AbstractT cells need to adapt their cellular metabolism for effector cell differentiation. This relies on alterations in mitochondrial physiology. Which signals and molecules regulate those alterations remains unclear. We recently reported, that the mitochondrial protein TCAIM inhibits activation-induced changes in mitochondrial morphology and function and thus, CD4+ effector T cell formation. Using conditional TCAIM knock-in (KI) and knockout (KO) mice, we now show that it also applies to CD8+ T cells and more importantly, delineate the molecular processes in mitochondria by which TCAIM controls effector cell differentiation. TCAIM KI resulted in reduced activation-induced HIF1α protein expression. Metabolomics and transcriptional data in combination with mathematical flux modeling revealed an impaired induction of anabolic pathways, especially of the mevalonate pathway and cholesterol biosynthesis in TCAIM KI CD8+ T cells.
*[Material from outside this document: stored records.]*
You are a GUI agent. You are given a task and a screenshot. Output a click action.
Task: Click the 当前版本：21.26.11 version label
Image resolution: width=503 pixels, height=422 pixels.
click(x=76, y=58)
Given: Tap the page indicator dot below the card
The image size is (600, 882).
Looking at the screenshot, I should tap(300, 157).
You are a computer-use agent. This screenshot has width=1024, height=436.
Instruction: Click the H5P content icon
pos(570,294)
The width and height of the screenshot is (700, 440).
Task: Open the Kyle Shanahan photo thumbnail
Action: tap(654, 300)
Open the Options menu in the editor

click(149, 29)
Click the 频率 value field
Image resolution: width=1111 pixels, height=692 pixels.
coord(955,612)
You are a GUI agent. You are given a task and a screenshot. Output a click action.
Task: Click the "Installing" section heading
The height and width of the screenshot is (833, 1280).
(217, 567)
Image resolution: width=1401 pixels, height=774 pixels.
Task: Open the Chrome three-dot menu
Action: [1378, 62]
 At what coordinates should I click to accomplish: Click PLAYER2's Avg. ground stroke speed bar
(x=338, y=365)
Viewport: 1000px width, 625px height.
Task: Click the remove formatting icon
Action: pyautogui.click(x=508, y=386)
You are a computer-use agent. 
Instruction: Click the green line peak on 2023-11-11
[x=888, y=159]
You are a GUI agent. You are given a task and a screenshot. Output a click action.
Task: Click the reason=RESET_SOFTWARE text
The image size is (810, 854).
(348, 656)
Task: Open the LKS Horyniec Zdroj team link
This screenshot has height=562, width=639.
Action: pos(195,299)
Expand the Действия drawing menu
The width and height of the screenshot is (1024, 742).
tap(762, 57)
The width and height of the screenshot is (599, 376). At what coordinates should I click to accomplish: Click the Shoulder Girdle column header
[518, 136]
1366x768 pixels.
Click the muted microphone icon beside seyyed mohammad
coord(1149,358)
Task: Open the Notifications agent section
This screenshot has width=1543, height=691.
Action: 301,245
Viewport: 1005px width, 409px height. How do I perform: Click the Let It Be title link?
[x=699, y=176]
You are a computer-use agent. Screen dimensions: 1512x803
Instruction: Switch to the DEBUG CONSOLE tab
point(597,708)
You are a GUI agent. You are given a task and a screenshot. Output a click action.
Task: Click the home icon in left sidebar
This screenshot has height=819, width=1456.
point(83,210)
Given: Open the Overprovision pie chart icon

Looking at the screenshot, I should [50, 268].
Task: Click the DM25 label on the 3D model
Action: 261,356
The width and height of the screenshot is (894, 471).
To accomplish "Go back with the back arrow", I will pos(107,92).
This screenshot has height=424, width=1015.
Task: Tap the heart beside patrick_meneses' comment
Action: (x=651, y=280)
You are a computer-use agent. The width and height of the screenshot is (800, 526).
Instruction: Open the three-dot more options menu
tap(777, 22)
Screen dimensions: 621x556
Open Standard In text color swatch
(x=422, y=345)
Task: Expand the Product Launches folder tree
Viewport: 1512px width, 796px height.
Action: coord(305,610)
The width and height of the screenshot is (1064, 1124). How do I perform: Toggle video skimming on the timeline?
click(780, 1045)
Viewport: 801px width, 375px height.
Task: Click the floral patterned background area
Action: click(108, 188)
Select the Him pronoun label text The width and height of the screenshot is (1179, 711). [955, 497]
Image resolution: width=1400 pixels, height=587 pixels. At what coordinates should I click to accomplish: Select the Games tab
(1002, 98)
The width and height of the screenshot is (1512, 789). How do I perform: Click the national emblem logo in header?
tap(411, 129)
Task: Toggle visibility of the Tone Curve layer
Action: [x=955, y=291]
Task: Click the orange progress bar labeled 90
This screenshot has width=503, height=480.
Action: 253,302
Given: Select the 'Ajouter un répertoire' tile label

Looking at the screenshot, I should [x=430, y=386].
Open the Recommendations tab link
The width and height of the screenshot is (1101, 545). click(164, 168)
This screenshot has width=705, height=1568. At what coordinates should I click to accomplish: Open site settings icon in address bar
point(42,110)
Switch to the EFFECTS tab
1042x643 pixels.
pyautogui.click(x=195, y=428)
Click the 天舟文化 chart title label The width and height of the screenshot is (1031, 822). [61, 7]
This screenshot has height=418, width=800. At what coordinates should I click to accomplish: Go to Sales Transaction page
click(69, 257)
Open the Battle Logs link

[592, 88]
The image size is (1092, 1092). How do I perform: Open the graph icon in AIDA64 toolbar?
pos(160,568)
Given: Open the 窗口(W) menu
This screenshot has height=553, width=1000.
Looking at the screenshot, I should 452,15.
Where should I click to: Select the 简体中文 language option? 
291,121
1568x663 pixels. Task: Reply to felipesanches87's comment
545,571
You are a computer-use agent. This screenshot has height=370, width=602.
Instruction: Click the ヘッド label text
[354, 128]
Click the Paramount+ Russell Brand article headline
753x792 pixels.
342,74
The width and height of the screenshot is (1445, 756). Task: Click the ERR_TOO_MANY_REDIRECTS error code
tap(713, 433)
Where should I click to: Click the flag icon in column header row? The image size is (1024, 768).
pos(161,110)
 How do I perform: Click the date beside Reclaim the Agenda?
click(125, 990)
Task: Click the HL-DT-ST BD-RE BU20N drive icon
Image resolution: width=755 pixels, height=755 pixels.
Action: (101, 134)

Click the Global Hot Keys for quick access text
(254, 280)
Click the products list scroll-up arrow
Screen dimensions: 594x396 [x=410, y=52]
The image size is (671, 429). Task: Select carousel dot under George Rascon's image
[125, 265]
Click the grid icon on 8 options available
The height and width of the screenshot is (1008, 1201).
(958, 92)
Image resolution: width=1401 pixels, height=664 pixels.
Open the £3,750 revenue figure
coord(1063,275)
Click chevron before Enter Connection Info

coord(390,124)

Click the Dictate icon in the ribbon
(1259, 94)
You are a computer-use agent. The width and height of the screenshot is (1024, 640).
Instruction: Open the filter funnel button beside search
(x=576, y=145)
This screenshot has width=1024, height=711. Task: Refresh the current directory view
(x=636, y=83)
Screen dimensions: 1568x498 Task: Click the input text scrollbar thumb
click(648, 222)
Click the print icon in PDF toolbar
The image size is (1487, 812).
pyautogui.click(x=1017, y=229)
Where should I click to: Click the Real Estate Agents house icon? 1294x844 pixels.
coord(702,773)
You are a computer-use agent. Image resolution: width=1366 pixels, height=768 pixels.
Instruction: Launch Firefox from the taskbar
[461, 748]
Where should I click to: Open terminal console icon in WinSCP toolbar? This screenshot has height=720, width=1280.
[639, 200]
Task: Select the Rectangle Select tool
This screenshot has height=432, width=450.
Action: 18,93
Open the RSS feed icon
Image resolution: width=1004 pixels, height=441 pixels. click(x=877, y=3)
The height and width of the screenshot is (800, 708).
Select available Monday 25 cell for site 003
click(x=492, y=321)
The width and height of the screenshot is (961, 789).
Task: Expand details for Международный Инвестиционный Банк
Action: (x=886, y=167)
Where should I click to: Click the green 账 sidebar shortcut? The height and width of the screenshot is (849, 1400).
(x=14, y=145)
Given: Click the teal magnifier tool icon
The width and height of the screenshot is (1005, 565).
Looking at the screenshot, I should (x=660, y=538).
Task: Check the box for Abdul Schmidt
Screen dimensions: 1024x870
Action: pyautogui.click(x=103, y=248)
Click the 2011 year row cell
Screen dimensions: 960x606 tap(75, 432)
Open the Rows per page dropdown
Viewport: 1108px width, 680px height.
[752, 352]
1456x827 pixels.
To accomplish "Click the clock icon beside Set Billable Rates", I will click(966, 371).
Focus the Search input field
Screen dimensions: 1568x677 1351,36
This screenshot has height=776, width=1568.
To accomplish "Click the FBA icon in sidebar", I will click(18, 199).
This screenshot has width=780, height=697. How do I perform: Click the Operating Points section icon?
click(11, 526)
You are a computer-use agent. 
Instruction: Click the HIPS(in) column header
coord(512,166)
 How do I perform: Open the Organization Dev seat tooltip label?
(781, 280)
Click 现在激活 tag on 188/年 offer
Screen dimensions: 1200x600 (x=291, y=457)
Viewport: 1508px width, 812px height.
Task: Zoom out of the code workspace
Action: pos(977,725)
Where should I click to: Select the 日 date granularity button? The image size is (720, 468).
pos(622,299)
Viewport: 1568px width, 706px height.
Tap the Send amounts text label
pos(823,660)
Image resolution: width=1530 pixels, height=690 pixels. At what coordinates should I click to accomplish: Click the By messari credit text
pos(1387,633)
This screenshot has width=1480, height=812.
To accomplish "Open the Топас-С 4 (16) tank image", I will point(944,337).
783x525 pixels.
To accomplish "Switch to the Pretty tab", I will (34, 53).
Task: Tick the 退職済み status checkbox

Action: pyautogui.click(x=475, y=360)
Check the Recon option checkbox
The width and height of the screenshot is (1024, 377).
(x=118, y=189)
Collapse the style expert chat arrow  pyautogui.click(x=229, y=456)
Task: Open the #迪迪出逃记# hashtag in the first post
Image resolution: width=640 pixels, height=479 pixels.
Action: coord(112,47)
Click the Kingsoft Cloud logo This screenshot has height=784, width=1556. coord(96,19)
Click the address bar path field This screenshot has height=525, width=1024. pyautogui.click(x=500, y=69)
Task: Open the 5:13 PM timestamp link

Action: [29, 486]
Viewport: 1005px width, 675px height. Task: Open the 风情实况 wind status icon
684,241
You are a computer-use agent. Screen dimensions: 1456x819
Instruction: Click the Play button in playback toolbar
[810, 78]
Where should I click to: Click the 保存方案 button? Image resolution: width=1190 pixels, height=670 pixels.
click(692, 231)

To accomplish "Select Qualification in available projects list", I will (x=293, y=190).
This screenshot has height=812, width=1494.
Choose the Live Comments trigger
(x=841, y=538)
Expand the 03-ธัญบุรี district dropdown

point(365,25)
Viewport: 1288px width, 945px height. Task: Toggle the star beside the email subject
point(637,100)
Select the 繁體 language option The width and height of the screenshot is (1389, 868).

Addition of cholesterol completely rescued HIF1α protein expression, activation and proliferation of TCAIM KI CD8+ T cells. At the molecular level, TCAIM delayed activation-induced mitochondria-ER contact (MERC) formation by binding to MERC promoting proteins such as RMD3 and VDAC2. In summary, we demonstrate that TCAIM suppresses effector cell differentiation by inhibiting MERC formation, which induce HIF1α-mediated increase in cellular metabolism and cholesterol biosynthesis.